A South Korean activist holds a placard showing the purported picture, which was not officially substantiated, of nine North Korean young defectors reading 'Do not forget these children', during a solo street protest in Seoul on June 3, 2013.
Credit: Jung Yeon-Je

China on Monday criticized the United Nations for its "irresponsible" remarks on the alleged forced return of nine defectors, including five children, to North Korea.  

Days prior, the UN, on "credible information" from a secret source, said it was "extremely concerned" for the lives and safety of North Korean defectors returned to their authoritarian homeland via Laos and China. 

International law dictates people seeking asylum cannot be returned to a country where their life may be under threat, and in this case, it's believed the nine defectors could face extreme punishment, possibly the death penalty. 

"We hope that the UNHCR (UN refugee agency) does not make irresponsible remarks based on unverified news," Chinese Foreign Ministry spokesman Hong Lei said at news briefing, adding, "China hasn't received any requests by parties concerned to assist in the repatriation of these people."
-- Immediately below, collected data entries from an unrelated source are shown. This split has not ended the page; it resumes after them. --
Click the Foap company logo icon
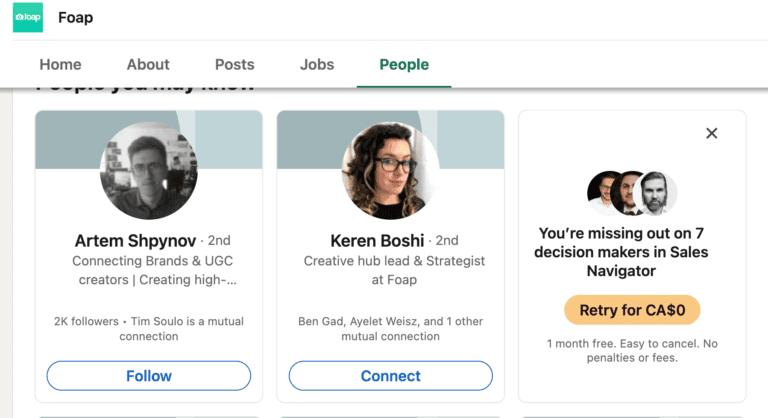The width and height of the screenshot is (768, 418). point(28,17)

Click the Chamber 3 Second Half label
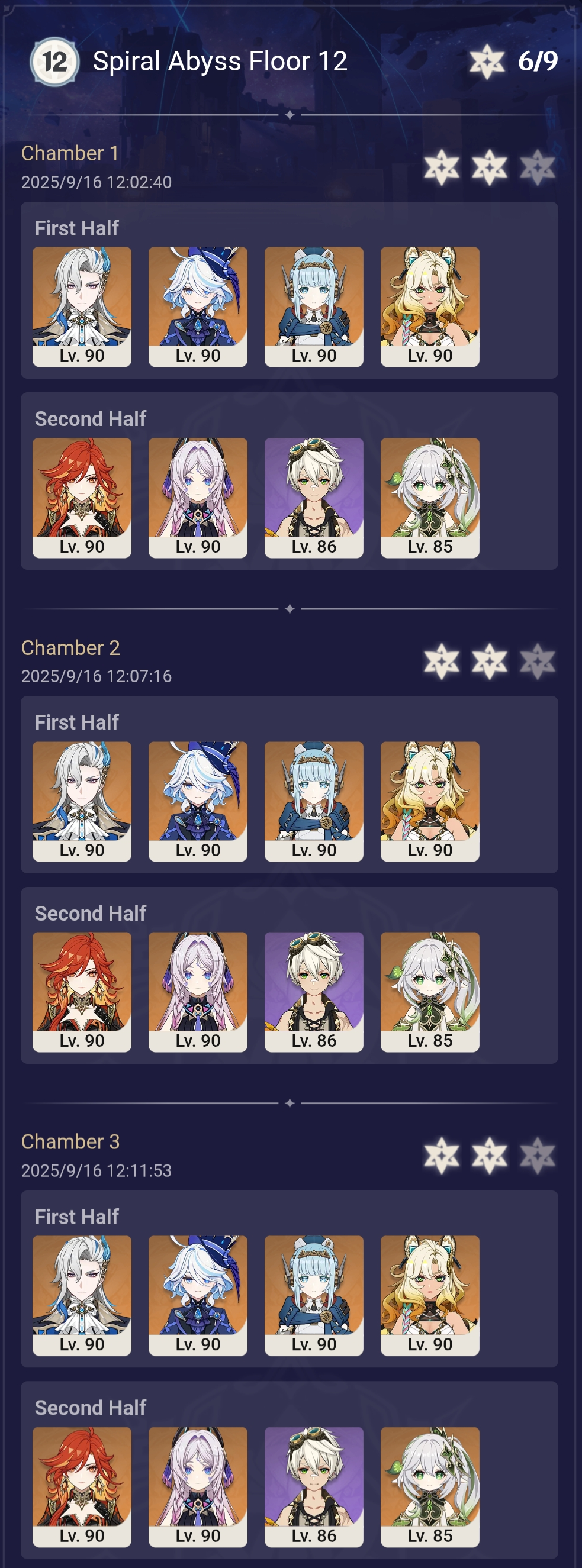[x=90, y=1408]
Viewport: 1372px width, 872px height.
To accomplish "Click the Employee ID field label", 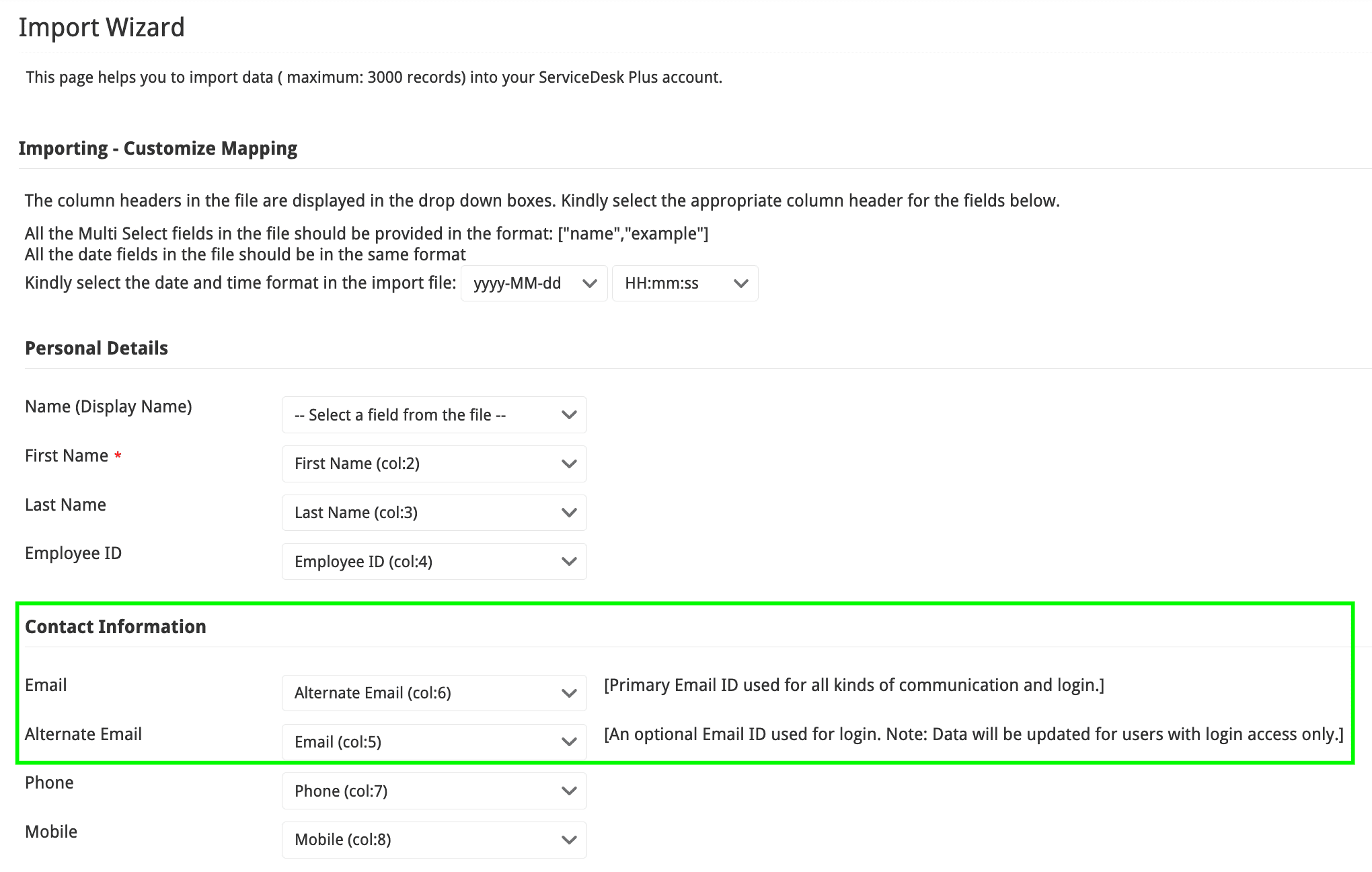I will 73,553.
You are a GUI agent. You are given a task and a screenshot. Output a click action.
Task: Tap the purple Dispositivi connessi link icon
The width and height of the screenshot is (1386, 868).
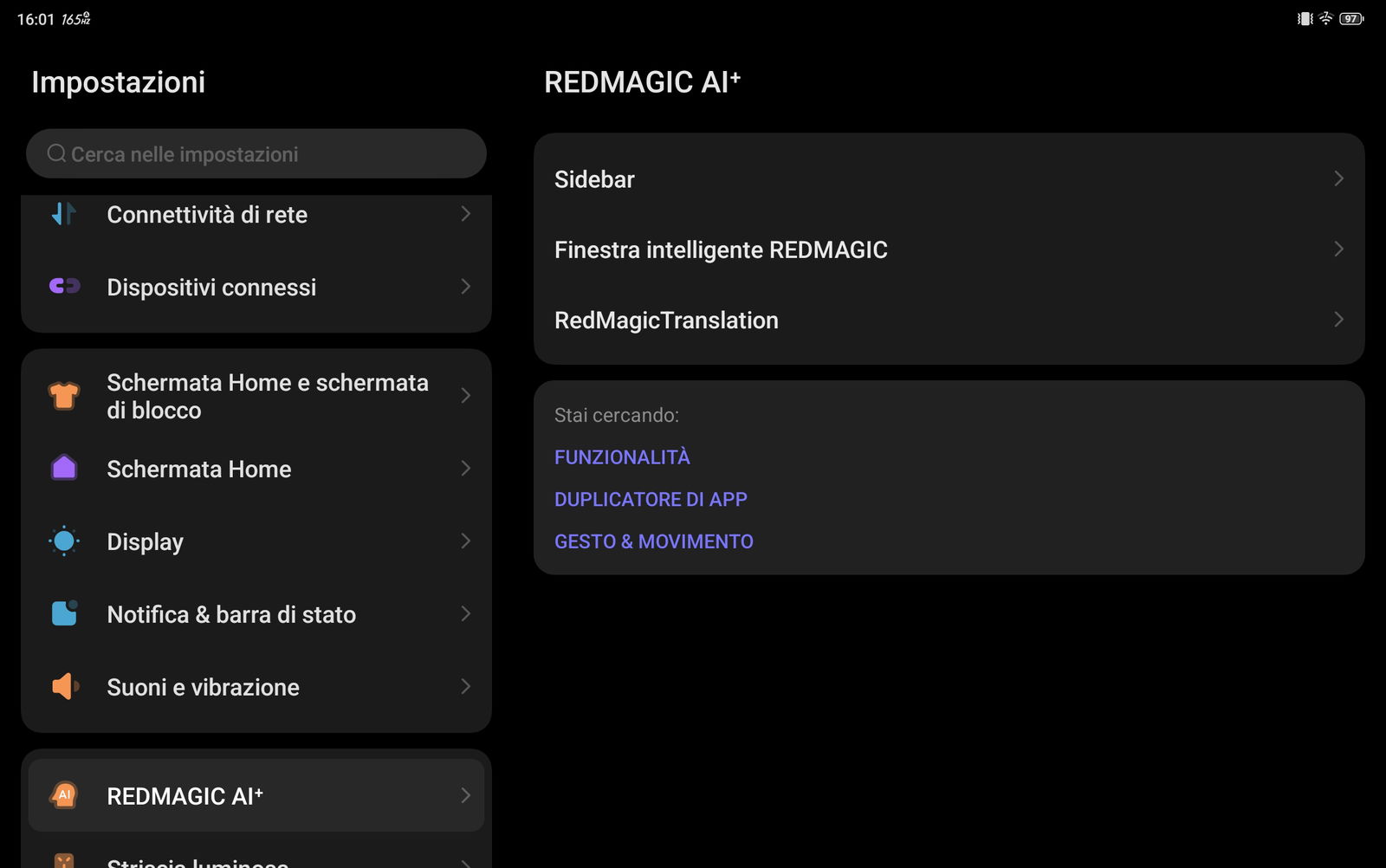[x=64, y=286]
Last week UN human rights spokesman Rupert Colville said his office had asked Pyongyang to allow independent monitors into the country to verify the defectors situation and health. "We request the government of the DPRK (Democratic People's Republic of Korea) to provide immediate access to the group by independent actors to verify their status and treatment," he said.

On Monday, China - North Korea's only major ally - confirmed nine people had entered its borders and left, but it did not refer to them as defectors. "As verified by the Chinese side, the nine people entered China on May 27 and left China for Korea on May 28 holding legal and valid documents and visas," Lei said. "Chinese border authorities inspected their travel documents and approved their exit," he added. 

UN deputy spokesman Eduardo del Buey called China's actions an apparent violation of international law. 

"The high commissioner's office is dismayed that the governments of Laos and China appear to have abrogated their non-refoulement obligations, especially given the vulnerability of that group, all of whom are reported to be orphans," Del Buey said.

The location of the nine defectors is unknown.